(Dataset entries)
--- begin ---

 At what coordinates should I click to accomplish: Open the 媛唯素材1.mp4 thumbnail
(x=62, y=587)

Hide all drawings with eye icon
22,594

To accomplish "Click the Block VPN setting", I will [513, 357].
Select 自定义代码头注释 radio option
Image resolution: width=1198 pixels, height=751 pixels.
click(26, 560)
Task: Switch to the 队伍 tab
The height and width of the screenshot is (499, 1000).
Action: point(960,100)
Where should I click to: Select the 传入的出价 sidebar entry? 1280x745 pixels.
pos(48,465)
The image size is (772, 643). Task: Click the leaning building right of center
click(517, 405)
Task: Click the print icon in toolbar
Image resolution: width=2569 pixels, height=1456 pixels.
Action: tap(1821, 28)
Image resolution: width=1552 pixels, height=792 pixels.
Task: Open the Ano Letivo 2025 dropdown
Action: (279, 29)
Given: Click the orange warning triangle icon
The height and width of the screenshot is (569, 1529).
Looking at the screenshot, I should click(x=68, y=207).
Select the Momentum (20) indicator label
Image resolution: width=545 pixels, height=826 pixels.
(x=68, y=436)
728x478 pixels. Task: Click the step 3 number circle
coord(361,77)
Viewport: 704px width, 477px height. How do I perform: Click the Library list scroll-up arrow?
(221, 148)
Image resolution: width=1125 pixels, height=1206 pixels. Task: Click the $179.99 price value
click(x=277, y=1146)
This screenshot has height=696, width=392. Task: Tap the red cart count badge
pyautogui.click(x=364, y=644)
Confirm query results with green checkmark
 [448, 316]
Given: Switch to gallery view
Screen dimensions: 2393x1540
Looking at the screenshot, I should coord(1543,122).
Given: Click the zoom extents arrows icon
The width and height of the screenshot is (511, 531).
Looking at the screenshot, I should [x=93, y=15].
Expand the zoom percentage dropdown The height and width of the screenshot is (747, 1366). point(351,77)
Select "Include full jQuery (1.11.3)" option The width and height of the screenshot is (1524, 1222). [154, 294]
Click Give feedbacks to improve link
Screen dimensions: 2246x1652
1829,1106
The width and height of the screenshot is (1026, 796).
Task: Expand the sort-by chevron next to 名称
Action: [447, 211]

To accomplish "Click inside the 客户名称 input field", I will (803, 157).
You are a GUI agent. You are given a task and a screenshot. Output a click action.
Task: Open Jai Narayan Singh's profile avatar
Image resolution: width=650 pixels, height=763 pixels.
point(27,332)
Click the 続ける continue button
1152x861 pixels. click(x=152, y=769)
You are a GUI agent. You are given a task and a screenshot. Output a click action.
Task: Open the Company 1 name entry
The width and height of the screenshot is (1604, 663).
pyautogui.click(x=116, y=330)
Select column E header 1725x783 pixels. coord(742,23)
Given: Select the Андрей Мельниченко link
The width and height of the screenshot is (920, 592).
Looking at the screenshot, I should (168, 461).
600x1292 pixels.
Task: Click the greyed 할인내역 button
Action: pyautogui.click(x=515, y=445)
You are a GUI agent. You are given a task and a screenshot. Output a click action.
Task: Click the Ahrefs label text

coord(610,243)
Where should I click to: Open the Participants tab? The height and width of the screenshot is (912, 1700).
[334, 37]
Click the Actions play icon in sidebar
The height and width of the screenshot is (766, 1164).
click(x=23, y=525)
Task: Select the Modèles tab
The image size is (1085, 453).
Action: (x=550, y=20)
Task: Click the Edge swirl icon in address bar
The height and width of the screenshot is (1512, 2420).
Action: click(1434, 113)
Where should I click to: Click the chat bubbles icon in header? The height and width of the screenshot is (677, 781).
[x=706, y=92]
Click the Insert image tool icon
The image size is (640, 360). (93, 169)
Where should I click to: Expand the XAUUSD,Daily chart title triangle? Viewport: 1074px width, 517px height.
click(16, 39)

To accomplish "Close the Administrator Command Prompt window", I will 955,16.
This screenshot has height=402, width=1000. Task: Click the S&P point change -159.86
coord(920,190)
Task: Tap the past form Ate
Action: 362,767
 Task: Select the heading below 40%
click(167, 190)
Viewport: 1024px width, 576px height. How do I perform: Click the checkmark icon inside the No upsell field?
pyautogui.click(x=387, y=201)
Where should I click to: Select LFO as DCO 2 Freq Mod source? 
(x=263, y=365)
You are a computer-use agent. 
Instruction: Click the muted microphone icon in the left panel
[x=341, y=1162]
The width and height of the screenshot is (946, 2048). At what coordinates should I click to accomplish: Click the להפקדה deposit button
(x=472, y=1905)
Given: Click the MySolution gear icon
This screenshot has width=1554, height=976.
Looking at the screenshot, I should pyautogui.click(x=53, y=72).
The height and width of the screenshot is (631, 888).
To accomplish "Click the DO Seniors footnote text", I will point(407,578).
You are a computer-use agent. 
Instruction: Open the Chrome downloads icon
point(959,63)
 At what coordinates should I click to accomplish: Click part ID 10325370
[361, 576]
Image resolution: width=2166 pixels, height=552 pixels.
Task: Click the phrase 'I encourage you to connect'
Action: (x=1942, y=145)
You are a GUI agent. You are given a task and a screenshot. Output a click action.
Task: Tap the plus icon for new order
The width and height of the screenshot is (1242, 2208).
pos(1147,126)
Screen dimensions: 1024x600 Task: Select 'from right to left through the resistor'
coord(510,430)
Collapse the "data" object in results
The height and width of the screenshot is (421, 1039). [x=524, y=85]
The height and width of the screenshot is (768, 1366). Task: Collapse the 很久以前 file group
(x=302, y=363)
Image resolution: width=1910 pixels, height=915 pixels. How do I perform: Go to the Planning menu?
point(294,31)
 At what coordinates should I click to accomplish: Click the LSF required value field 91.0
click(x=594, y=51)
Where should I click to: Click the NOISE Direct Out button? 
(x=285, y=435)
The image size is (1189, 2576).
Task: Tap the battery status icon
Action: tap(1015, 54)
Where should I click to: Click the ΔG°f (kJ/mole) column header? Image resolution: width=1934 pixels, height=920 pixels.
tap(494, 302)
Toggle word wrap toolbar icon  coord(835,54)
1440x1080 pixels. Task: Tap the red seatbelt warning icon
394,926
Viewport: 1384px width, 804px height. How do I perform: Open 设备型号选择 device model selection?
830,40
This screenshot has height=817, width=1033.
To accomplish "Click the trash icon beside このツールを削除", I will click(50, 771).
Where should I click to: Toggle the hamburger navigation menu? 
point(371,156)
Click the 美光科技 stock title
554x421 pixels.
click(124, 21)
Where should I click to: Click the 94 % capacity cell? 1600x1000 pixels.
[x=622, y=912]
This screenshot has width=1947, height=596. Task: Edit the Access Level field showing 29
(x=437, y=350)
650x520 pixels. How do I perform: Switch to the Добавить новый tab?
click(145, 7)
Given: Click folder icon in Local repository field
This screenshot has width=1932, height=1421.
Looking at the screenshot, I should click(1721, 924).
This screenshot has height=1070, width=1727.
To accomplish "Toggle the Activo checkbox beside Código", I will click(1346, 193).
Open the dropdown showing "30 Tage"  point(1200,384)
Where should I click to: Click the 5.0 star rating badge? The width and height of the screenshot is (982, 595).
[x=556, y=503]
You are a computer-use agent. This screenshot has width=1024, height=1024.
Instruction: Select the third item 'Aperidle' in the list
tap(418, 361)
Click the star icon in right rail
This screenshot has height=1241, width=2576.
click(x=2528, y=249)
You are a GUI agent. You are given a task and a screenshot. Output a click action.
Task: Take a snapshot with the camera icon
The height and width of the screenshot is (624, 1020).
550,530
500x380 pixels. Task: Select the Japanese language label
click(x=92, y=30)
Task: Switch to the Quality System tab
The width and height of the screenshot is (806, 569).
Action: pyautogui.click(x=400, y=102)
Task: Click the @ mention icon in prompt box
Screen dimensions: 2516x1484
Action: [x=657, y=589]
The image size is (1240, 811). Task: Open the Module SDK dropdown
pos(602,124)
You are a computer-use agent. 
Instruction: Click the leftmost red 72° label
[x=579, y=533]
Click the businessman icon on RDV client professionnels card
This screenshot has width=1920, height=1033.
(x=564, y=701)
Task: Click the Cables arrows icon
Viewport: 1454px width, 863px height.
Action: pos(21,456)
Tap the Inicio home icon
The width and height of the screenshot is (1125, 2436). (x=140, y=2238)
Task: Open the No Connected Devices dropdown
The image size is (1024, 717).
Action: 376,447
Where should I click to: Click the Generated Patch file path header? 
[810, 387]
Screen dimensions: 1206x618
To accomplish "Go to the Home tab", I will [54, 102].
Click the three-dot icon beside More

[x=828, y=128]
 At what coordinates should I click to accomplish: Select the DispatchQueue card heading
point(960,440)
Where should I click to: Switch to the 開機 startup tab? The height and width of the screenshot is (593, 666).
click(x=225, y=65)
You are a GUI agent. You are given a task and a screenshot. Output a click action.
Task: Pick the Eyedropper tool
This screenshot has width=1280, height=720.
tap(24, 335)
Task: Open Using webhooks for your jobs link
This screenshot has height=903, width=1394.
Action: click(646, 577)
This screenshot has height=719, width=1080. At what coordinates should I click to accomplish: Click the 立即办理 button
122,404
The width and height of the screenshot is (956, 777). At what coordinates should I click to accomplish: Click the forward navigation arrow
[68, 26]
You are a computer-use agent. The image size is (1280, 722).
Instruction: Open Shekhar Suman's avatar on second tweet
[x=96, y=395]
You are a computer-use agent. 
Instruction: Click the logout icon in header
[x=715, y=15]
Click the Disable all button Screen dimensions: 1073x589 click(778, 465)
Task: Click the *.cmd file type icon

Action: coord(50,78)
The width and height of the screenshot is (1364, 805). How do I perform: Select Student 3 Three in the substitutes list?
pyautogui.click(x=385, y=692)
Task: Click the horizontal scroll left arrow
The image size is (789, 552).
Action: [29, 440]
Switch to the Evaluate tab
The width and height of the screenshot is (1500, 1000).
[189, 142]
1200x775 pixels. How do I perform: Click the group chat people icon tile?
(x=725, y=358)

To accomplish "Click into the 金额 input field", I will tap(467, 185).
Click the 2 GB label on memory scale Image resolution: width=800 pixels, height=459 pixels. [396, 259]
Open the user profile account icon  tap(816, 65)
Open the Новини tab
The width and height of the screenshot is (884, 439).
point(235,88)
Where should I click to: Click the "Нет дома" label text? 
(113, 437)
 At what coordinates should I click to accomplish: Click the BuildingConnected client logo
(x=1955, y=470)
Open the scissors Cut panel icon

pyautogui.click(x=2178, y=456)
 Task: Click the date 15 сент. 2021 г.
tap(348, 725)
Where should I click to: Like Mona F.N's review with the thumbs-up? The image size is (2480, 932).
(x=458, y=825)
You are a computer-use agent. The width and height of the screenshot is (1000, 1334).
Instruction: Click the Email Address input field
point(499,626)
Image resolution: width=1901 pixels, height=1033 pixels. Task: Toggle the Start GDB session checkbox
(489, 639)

--- end ---

Task —
Find each line above that contains the string "heading", matching case, and copy those lines.

Exercise response —
 Task: Select the heading below 40%
 At what coordinates should I click to accomplish: Select the DispatchQueue card heading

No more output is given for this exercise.